Farm: Eaagads Estate
Varietal: SL28, SL34 and some Ruiru 11
Processing: Fully washed & dried on African beds
Altitude: 1,400 to 1,600 metres above sea level
Owner: Eaagads Ltd
Town / City: Thika
Region: Kiambu County
Eaagads Estate AA - Kenya
Eaagads Estate is a coffee farm owned by Eaagads Company Limited (a company that is listed in the Nairobi stock Exchange). The farm lies in Kiambu County’s Thika Division – an area well-known as home to some of the earliest coffee farms in the country.
The Estate was originally established by Catholic Missionaries and was held by colonial settlers well into the 20th century. Although the limited company was founded very early (in the 1940s), the farm has gone through organisational changes. In the 1950s, it was split into three separate farms, all bordered by the Chanya river to their north, with different titles being commuted to different shareholders. Due to this, today the coffee plantations on the Estate bears the strange feature of being split into two parts, as the middle farm (at some point owned by the Kenyatta family – or that of the first Kenyan president!) was converted out of coffee. The ‘upper’ (Karomono) and ‘lower’ (Dichanu) farms have been re-united, but to this day a swath of non-coffee land (Karangayita) lies between them.
Today a 61.7% share in the farm is owned by Kofinaf – one of the largest coffee growers in the country who also have managed the farm for many years. The link between the two companies is strong and extends even to staffing. Simon Oug’ayo has managed the farm for the past 8 years and has worked for Kofinaf for 28!
In 2010, Eaagads Ltd. sold some of its land to Tatu City, a property development project by Moscow-based Renaissance Partners. The Tatu City project is significant and will be sure to transform the landscape of Nairobi and Kiambu in the near future. However, Eaagads remains committed to producing the highest quality of coffee and will not be involved in any real estate development – at least for now.
The farm’s future goals are increasing yields and quality. Security of supply has become a global concern and in addition to the already existing certifications by Utz, Green Forest Alliance and 4C, management is continuously looking at better and more efficient ways to address the high cost of production while at the same time maintaining the quality and increasing output yields per acreage.

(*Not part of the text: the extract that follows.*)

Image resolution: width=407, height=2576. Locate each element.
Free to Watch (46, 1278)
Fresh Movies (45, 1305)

With regard to labour issues, Eaagads is committed to worker welfare, making sure that all collective bargaining agreements are honoured and looking at ways to improve workers’ well-being. They provide housing for all of their 47 permanent employees. To them, their “responsibility does not just end at the pay cheque but [also extend to] other social economic responsibilities that are to the benefit of the workers as well as the neighbouring communities.”
Needless to say, all agricultural activities executed on the farms – from pruning to fertilisation – are committed with an impressive stringency and attention to detail. As they are a larger farm, their change of cycle method works on the rotation of two stumps rather than three, but otherwise, Coffee Research Institute best practices are used throughout. The same goes for processing.

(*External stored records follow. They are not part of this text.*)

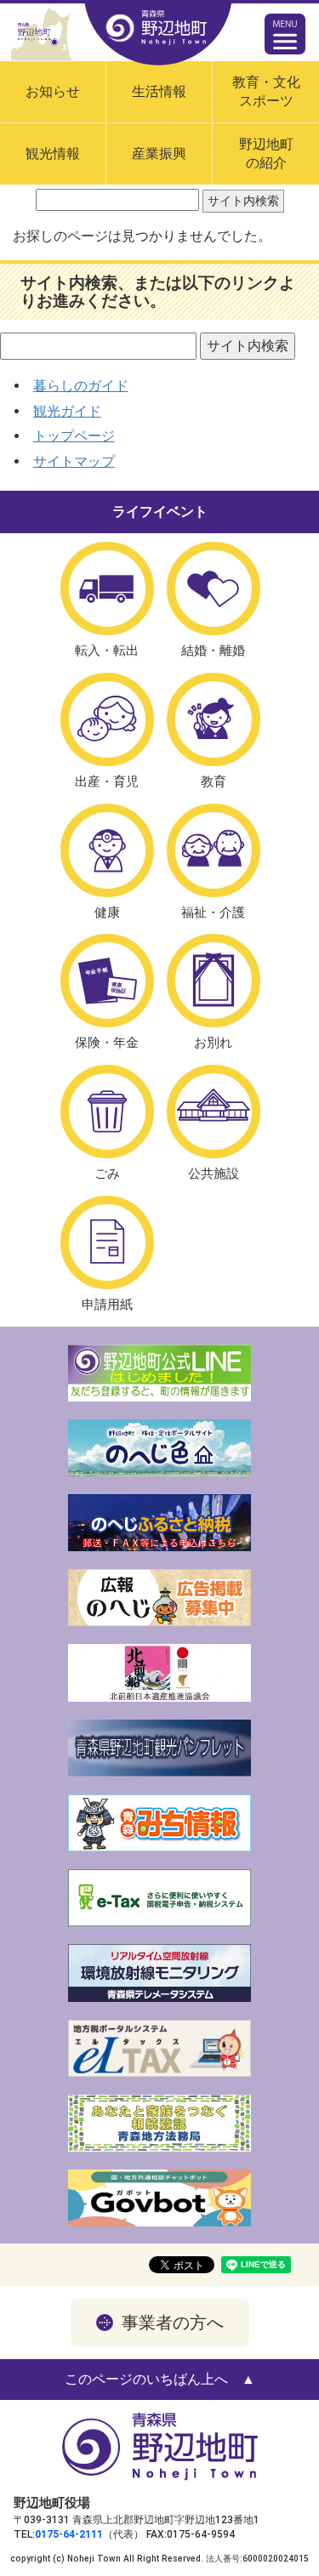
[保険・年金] (107, 980)
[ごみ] (107, 1111)
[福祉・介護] (213, 850)
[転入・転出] (107, 588)
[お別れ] (213, 980)
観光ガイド (67, 411)
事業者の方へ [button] (173, 2322)
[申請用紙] (107, 1242)
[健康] (107, 850)
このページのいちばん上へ (146, 2379)
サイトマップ (74, 461)
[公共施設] (213, 1111)
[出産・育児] (107, 719)
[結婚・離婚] (213, 588)
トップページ (74, 436)
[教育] (213, 719)
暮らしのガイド (80, 386)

During the harvest, a great deal of effort goes into ensuring that quality is maintained. The farm hires between 400 and 600 people at the peak of the harvest, all of whom are well–trained in quality harvesting methods. Only the ripest cherries are picked at each pass. These are delivered on the same day to the ‘factory’ (as Kenyan washing stations/wet mills are called), sorted to remove any damaged or underripe cherries, and pulped. The pulped coffee is then fermented for around 12 hours before being fully washed to remove all the remaining mucilage.

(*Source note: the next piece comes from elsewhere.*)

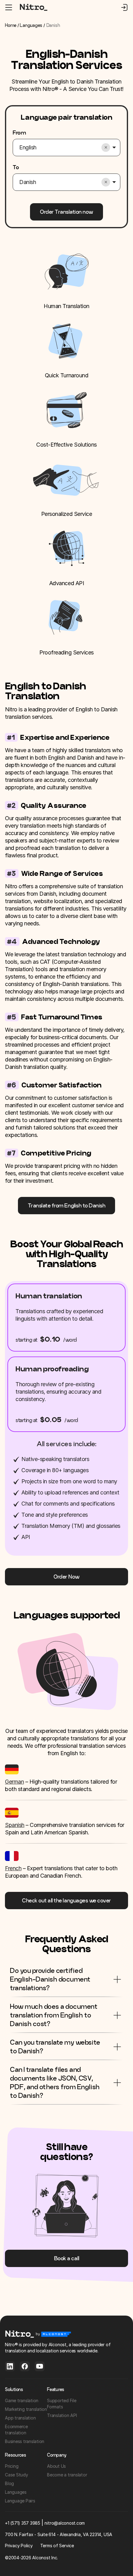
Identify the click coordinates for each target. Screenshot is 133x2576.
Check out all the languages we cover (66, 1900)
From (19, 132)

After coffee is washed it is left to rest under circulating, clean water in the factory’s soaking tanks for around 24 hours. Once soaked and clean, the parchment is first delivered to pre-drying tables (with slightly larger screen holes) for around two hours. Here it will be sorted, again, as it loses excess surface moisture, before it is delivered to the main drying beds.
Usually drying times are around 10 to 12 days until the coffee reaches the optimal humidity of 10 to 11%. Coffee is turned and sorted every two hours or so and is covered during the hottest part of the day to prevent splitting and to promote even drying.